I’m back from yet another extended hiatus! This one’s going to take a bit more explaining, and I hope to get around to doing that reasonably soon (and preferably not take another two months or so to do so).
But we’ve got a lot of news to catch up on. So let’s get right to it: The eighth annual edition of Mini Con at the McCully-Moiliili Library is happening from 10 a.m. to 2 p.m. Saturday. Eight years is a really long time for the local otaku community; for starters, that makes it the second-longest-running event held in consecutive years this century, behind only Kawaii Kon (13 events as of this year). Consider also that it’s outlasted the lifespans of the following now-defunct events combined:
- HEXXP (three years)
- Oni-Con Hawaii (one year)
- Anime Matsuri Hawaii (one year)
- Anime Ohana (one year)
That’s pretty special. And a lot of it has been built on the foundation that then-young adult librarian, now-branch manager Hillary Chang established when I first wrote about this event back in 2010: a mini Artist Alley, a chance for cosplayers to show off, anime screening throughout, and giveaways up the wazoo. Including these selections that were available at last year’s event.
Yes, that is Godzilla and a rubber chicken, and no, I’m not sure how anyone got along without having these in their lives, either.
This year: There are comics. Lots. And lots. Of comics.

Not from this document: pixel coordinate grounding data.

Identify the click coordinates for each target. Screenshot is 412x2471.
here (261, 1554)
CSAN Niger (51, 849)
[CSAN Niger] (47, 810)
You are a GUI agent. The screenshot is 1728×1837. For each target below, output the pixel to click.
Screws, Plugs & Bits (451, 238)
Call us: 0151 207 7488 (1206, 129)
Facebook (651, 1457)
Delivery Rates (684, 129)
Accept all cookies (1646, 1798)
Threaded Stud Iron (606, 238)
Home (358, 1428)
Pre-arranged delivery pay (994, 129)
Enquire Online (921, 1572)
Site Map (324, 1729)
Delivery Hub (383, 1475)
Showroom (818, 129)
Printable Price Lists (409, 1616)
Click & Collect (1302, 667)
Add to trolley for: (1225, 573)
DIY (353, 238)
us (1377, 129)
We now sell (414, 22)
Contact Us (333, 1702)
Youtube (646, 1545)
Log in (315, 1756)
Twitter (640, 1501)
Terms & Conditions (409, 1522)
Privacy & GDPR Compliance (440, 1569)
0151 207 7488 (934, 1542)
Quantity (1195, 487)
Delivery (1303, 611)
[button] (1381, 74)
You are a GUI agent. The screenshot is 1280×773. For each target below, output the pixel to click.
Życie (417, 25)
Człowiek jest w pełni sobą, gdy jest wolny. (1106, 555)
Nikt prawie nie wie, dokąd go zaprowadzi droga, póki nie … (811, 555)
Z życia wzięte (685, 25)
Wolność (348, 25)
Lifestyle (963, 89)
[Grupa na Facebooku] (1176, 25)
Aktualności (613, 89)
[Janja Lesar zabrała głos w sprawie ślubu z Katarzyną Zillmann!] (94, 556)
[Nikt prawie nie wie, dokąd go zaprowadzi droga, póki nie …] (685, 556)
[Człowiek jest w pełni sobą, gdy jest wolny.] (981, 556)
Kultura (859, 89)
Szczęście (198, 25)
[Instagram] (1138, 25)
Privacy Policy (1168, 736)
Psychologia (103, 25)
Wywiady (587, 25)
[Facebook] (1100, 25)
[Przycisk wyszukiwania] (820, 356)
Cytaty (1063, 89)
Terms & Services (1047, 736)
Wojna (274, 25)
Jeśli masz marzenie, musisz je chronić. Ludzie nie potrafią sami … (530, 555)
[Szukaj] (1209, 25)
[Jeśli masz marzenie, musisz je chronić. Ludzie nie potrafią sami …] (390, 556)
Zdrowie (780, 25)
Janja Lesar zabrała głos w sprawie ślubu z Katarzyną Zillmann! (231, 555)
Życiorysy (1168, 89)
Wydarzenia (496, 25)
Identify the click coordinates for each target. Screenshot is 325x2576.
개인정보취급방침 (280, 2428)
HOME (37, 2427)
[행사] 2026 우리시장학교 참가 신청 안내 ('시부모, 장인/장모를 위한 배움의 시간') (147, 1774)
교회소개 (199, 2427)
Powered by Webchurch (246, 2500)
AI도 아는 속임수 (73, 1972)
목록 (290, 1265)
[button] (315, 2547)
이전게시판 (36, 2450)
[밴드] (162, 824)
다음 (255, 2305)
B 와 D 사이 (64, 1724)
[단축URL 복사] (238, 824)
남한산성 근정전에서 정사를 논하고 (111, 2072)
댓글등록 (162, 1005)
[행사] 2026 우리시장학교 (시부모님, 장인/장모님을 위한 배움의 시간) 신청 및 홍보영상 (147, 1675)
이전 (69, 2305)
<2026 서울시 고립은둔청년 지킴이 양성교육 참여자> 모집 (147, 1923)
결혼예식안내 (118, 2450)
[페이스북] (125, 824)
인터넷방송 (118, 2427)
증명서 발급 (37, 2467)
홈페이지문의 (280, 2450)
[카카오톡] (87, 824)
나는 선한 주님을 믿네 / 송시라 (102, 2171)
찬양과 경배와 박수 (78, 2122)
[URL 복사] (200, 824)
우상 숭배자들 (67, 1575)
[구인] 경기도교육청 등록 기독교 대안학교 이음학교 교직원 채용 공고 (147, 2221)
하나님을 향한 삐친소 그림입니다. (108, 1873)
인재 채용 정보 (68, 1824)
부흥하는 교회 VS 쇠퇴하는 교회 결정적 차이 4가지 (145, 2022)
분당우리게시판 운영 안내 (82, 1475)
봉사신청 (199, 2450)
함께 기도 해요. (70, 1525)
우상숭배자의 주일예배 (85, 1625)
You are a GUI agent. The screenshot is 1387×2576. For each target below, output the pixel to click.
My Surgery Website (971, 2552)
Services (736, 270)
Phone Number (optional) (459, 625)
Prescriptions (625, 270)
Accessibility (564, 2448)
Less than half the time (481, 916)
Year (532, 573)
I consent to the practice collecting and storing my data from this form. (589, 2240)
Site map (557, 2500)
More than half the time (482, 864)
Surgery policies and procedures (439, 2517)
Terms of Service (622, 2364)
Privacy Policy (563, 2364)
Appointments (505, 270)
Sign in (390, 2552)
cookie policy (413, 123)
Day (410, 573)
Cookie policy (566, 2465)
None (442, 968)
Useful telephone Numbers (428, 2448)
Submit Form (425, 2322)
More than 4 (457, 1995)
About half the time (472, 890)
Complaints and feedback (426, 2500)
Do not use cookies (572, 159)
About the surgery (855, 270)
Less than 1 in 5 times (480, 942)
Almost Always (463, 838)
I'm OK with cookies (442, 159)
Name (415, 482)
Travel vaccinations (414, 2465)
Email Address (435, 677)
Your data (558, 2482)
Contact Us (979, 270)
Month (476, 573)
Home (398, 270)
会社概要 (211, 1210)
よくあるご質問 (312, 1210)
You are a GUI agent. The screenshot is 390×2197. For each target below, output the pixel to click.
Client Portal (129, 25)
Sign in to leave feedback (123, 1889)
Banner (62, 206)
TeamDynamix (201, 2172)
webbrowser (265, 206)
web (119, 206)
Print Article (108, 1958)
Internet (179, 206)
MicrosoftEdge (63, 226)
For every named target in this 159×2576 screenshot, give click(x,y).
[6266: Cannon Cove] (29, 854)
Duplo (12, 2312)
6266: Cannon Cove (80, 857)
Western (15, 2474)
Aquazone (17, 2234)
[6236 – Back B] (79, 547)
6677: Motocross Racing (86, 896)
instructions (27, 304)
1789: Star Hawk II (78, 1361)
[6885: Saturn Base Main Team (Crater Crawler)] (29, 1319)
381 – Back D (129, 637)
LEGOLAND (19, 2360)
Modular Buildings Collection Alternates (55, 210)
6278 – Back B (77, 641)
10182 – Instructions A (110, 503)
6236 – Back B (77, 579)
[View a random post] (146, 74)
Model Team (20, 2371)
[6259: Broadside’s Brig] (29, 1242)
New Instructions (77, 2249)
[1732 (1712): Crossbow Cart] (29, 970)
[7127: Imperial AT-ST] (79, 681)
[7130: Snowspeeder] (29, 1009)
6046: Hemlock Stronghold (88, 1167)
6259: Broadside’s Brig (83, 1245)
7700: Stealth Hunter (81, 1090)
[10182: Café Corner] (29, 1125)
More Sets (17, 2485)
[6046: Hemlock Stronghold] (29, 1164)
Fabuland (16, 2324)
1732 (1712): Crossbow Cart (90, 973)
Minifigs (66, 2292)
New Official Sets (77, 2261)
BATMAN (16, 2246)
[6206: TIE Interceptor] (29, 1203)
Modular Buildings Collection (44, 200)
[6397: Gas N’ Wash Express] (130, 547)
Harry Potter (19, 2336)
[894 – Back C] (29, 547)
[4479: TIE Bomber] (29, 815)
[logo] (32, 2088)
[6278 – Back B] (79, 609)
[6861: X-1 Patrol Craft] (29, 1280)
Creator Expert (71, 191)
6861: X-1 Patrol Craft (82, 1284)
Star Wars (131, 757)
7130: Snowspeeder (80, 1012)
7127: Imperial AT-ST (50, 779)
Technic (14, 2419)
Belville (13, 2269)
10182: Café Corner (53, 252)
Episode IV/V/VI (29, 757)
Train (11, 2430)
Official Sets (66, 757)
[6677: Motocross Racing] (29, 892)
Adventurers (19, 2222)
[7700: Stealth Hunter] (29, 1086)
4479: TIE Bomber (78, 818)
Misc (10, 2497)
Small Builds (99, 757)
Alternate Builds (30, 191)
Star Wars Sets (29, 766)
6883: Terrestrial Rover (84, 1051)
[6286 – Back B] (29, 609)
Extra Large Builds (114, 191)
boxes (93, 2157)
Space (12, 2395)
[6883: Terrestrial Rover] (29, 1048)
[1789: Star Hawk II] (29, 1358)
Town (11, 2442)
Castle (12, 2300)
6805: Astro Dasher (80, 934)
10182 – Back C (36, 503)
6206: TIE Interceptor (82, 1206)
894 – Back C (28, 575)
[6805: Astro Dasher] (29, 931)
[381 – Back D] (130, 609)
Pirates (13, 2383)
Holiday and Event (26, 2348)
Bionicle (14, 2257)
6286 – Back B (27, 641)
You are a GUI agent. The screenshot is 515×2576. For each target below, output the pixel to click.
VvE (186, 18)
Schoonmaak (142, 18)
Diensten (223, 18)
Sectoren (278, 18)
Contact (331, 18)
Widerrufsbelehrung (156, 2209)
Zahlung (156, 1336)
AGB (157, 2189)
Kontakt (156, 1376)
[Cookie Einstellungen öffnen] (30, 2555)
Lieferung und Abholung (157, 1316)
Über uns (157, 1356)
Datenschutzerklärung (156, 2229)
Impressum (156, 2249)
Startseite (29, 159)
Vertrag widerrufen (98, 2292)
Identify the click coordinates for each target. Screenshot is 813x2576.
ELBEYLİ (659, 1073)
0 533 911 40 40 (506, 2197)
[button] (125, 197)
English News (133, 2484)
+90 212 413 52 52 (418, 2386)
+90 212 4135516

And just as in previous years, all you have to do to get your hands on some of ’em is to visit the exhibiting artists and authors and complete a stamp card.
The exhibitors have remained fairly constant as well. Sure, their roles may have evolved over the years — Jon Murakami has added Edamame Ninjas and The Ara-Rangers to his portfolio; Audra Furuichi has scaled back her retail appearances (Mini Con’s the only event she’s appeared at this year!) and shifted her full-time cartooning focus to nemu*nemu: Blue Hawaii in the Star-Advertiser; Kevin Sano is now selling comics and art in a space at Idea’s Music and Books (formerly Jelly’s) in #OurKakaako; and Brady Evans, who’ll be doing art demonstrations throughout Mini Con, now works as collections manager at the Honolulu Museum of Art. But they’ve shown up year after year, and it’s been a nice chance to catch up with what they’ve been doing in a more intimate setting than the bigger events can offer.
New to the festivities this year is Hiroshi Mori, a local expat and University of Hawaii at Manoa alumnus who currently works at the Third Floor in Los Angeles as a previsualization artist, someone who visualizes what complex scenes in movies will look like before they’re filmed. Some of his credits include Mad Max: Fury Road, The Avengers, Star Wars: Revenge of the Sith, and Men in Black 3. His comic Island Kingdom “is inspired from growing up in Honolulu and combining Hawaii’s surf culture with the movies, TV and comic books I grew up with, such as ‘Mad Max: Road Warrior,’ ‘The Yagyu Conspiracy,’ ‘Escape From New York,’ and ‘Conan the Barbarian’ just to name a few,” he told Surfer Today in an article published in January. He’ll have print copies of Part 1 in the series, “Surf or Die,” available for sale.
Also appearing will be author David Estes, who’s written more than 30 sci-fi and fantasy books. The first book in his “Fatemarked Epic” series, Fatemarked, tops Amazon’s Teen & Young Adult Medieval Fiction eBook chart, with several other books in the series not too far behind. He’ll host a writing workshop, “Build Your Own World,” at 10:30 a.m.